__EXERCISE TASK__
Starting with the line that contains "Given: Select the" and going on through the end of the entries, rewrite those lines with "radio button" swapped for "checkbox" and everything else left as it is. Omit the pictures from your answer.

Stored entries from a collection:
— Start —

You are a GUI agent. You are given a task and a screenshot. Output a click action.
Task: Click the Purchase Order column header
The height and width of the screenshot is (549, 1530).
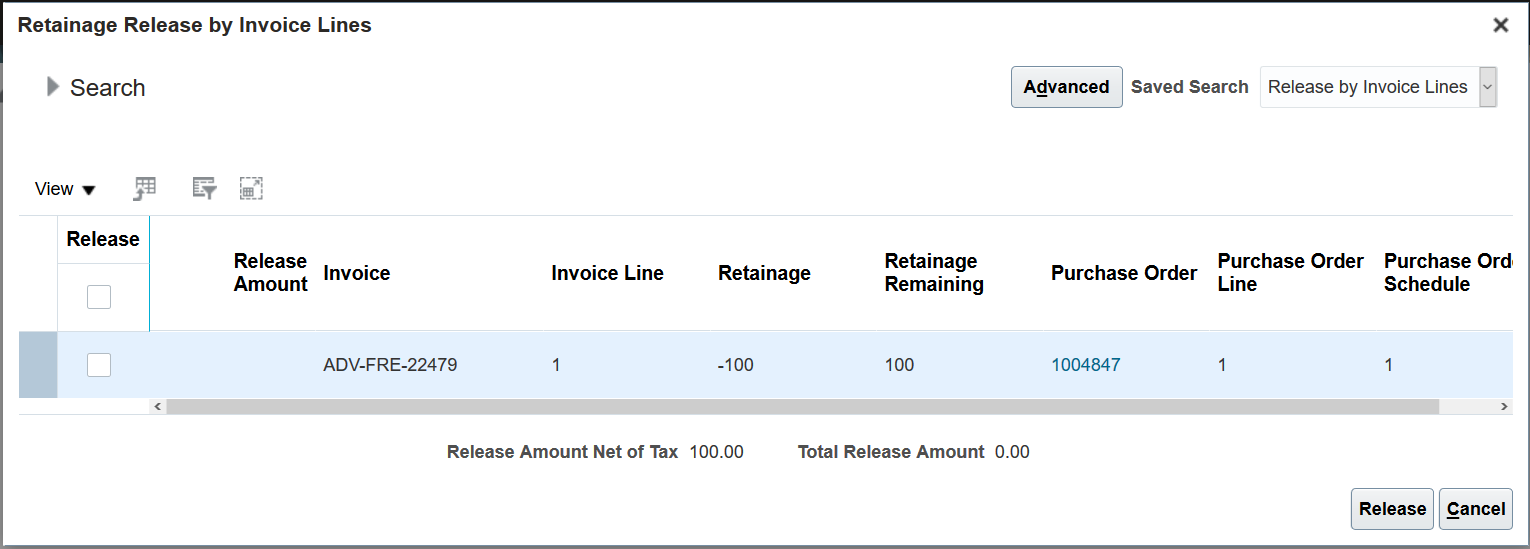pyautogui.click(x=1123, y=273)
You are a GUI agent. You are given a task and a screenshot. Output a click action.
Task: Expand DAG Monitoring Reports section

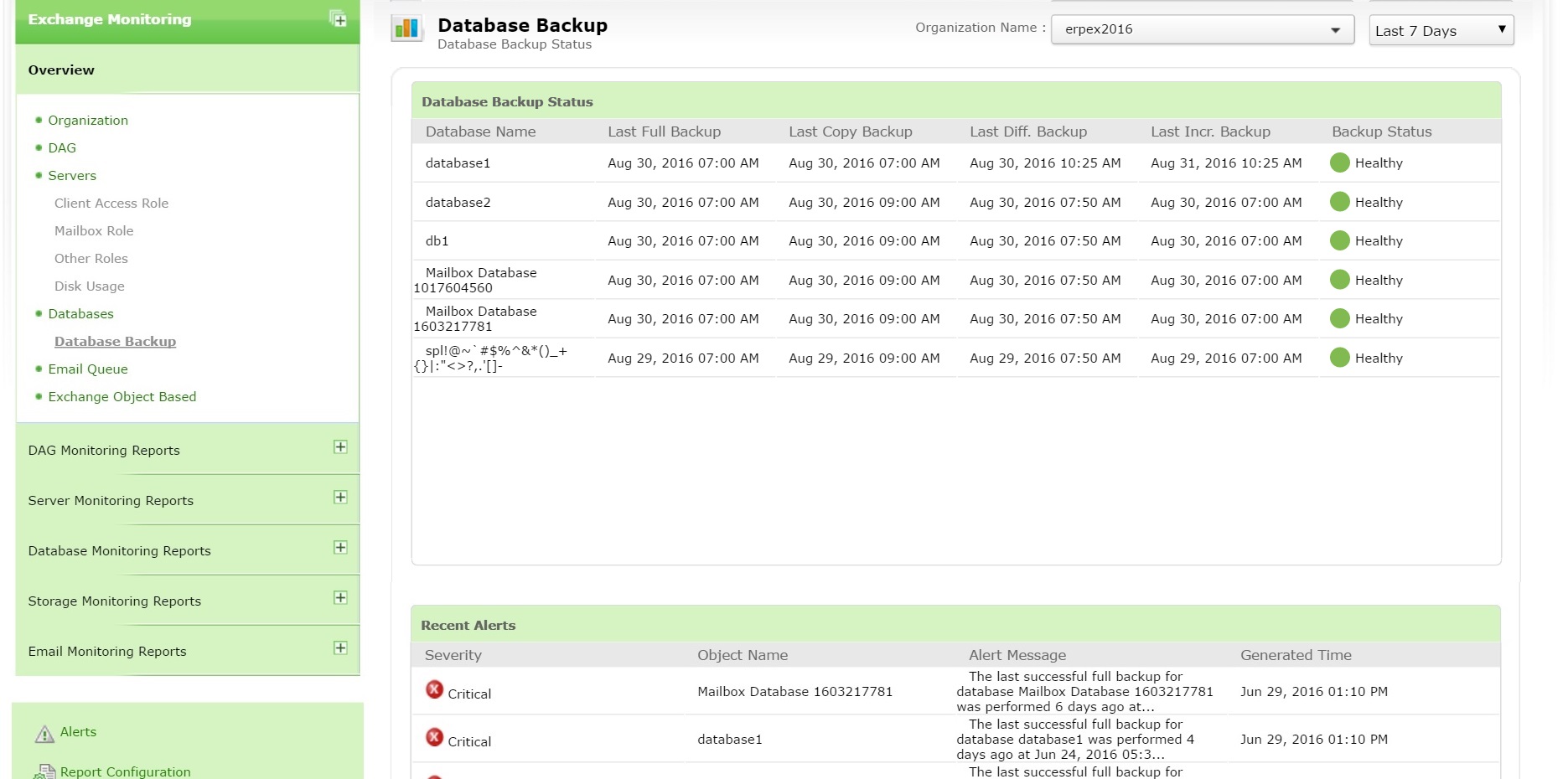(340, 447)
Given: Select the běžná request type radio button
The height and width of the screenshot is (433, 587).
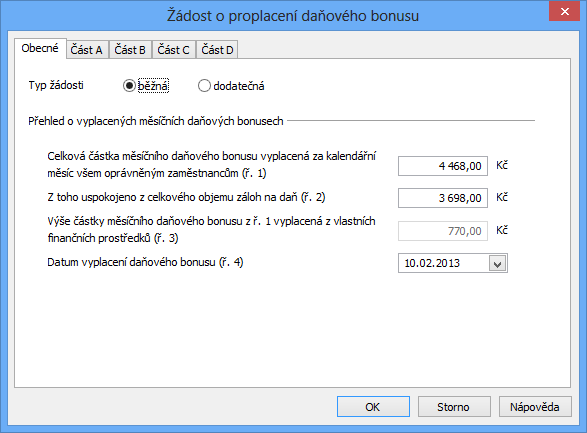Looking at the screenshot, I should click(129, 86).
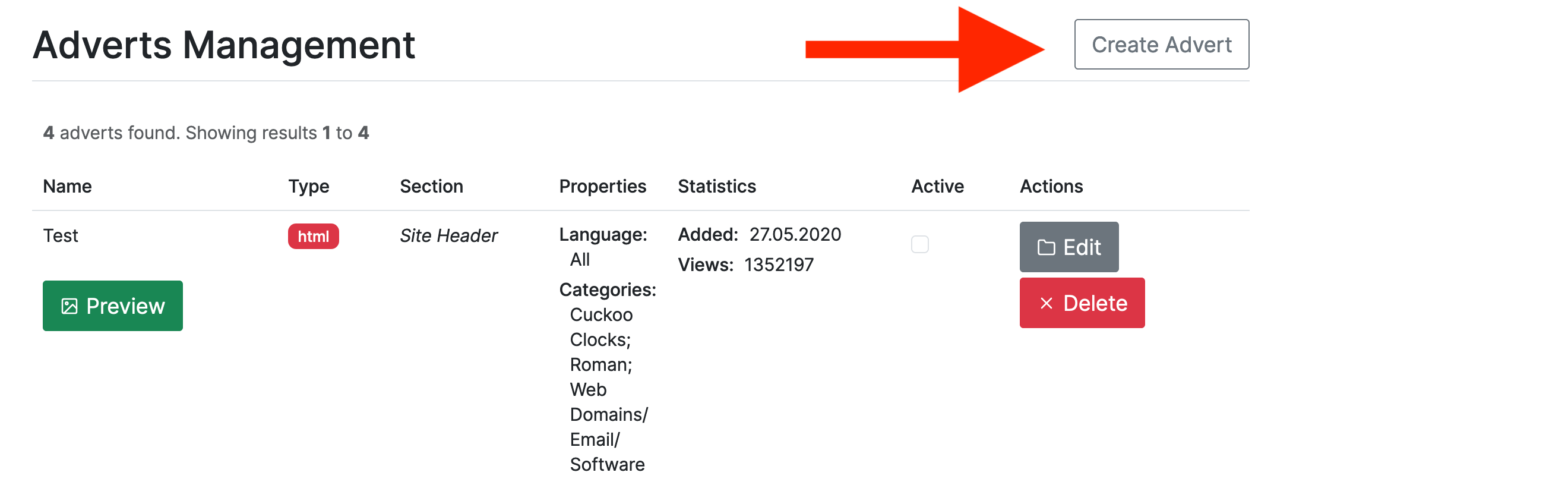This screenshot has height=488, width=1568.
Task: Click the Adverts Management heading
Action: pos(223,45)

— End —

__RESPONSE FOR THIS EXERCISE__
Given: Select the běžná request type checkbox
The height and width of the screenshot is (433, 587).
Looking at the screenshot, I should click(129, 86).
This screenshot has height=488, width=1568.
Task: Click the Adverts Management heading
Action: pos(223,45)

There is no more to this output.